The representative of the Democratic People’s Republic of Korea, in right of reply, said that his counterpart from the Republic of Korea was speaking for the United States because it has no sovereignty. The presence of 30,000-strong American troops in the Republic of Korea and Seoul’s surrender of wartime operations to the United States are testament to that. Those two countries have staged a largest-ever drill. This is not defensive in nature. Washington, D.C., has also activated a mechanism for nuclear attacks against the Democratic People’s Republic of Korea according to its war scenario. His country’s national security posture is to cope with the United States and its followers who are institutionalizing nuclear attacks against his country. Make no mistake. Security Council resolutions against his country violate the Charter principles, such as sovereignty and non-interference in internal affairs, he said. Pyongyang, therefore, will not abide by those texts.

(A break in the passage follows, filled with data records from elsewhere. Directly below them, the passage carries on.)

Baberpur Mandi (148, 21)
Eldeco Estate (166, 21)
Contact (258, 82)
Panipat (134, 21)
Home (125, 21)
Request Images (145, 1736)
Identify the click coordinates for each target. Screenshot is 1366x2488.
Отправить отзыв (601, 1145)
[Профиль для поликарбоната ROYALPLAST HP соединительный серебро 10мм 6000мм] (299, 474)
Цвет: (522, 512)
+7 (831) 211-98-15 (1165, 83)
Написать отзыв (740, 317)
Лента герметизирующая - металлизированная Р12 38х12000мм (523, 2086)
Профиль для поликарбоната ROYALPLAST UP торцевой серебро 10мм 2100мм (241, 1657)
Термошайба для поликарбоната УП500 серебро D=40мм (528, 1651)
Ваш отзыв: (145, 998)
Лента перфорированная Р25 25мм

The representative of the Russian Federation, in right of reply, rejected the “baseless accusations” from the European Union and Ukraine. They seek to hide their own involvement in sparking the crisis in Ukraine. He reiterated that his country has “shouldered its international commitment to ensure the protection” of the Zaporizhzhia nuclear power plant in an absolutely responsible fashion in full accordance with our international obligations”. His country makes every effort to protect the power plant and IAEA experts present to assess the state of affairs on the ground, he said.
The representative of Iran said representatives of the Israeli regime continue to disseminate false accusations. No falsehoods or rhetoric can exonerate them from obeying international law and facing justice for the continued atrocities against the Palestinians in Gaza. More than 3,000 civilians have been killed, over a third of them children, he said, adding that occupation is the gravest form of terrorism and should continue to be condemned. The Israeli regime has been working tirelessly to disseminate false stories to justify the brutality and savagery towards Palestinians in Gaza, he said.